Even if grunt work is customer facing, I would still consider AI use with some caveats. An example is updating all user facing text to support internationalization using a library like i18next. This is a task that if done manually would require a lot of time, complete focus while also being pretty boring. Using AI assistance here speeds up the mind numbing part of replacing user facing text with labels in the code and mapping labels to user facing text in translation files.

While an engineer still needs to give their full attention to the review, which is still pretty dry work in my opinion, they would be done sooner. Then be able to focus on more creative and novel tasks.
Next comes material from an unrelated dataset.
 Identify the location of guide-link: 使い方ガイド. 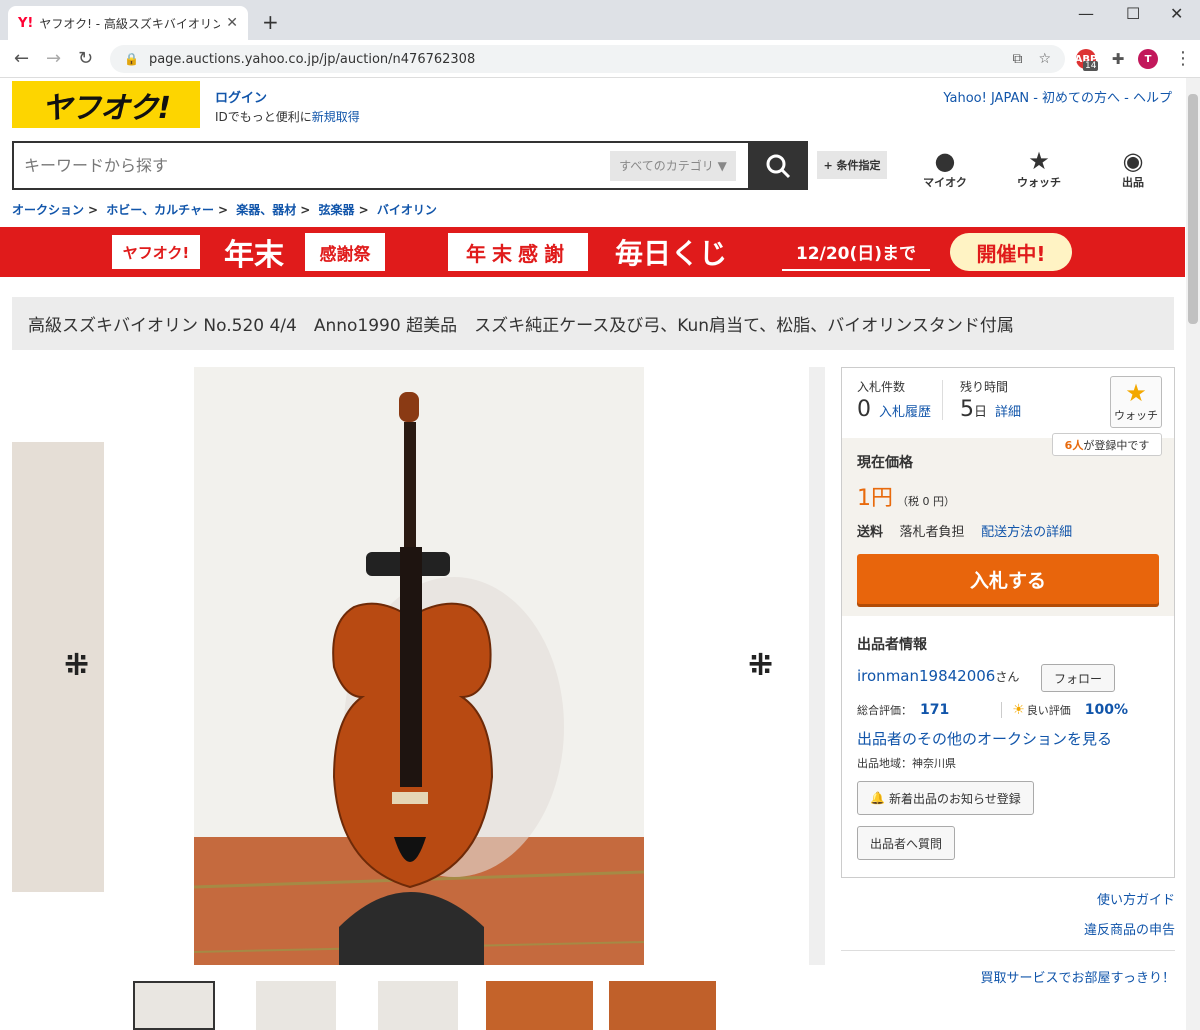
(1136, 898).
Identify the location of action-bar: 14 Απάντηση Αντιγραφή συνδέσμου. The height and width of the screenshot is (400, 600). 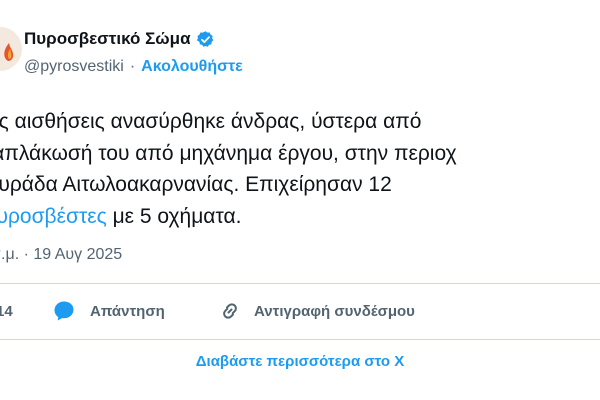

This is more high risk than using it for developer tools because if something goes wrong there is a chance the issue makes it to the customer. It would be a very easy to spot issue and would make us look sloppy. It is still lower risk than heavily AI reliant feature development as whatever goes wrong will be front and center and easier to fix. If it isn’t caught by the developer, it will most likely be caught by QA or anyone that looks at it. But with a few guardrails in place, like doing a thorough POC and identifying what can go wrong and how to validate when things are correct, using AI for this kind of work avoids developer burnout due to monotony.

Summary

I hadn’t thought of the Anthropic article about the study since I read it in early February. I read it again while preparing to write this. Just because I half remembered the following quote and wanted to cite it:

Cognitive effort—and even getting painfully stuck—is likely important for fostering mastery.

But reading it again made me realize, what it talks about holds true for my journey. My earlier attempts with LLMs fell in line with the low scoring patterns identified.

And I realized what I am doing right now aligns with the high scoring patterns.

AI rubber ducking aligns with “Conceptual inquiry”. Though I didn’t describe my workflow, the i18next grunt work POC example somewhat maps to “Hybrid code-explanation”

While the sObject script grunt work example is still “AI delegation”, I feel that it is ok because there was no new skill to learn there.

The documentation approach has nothing to do with the Anthropic article and is what I am most excited about. I’ve come across the saying that brains are for having ideas not holding them. I would hold ideas in my head out of laziness only half committing to writing them down, but using AI for it solves the blank canvas problem for me, giving me something to work with.

Finally, at the start of the documentation section I told you that I am 3 hours into writing. I am just finishing at almost 7 hours. I can’t, or maybe I shouldn’t spend this much time writing an ADR document at work. Drawing diagrams on a whiteboard and writing rough notes without much care for structure really speeds up the process and arguing with AI keeps me engaged.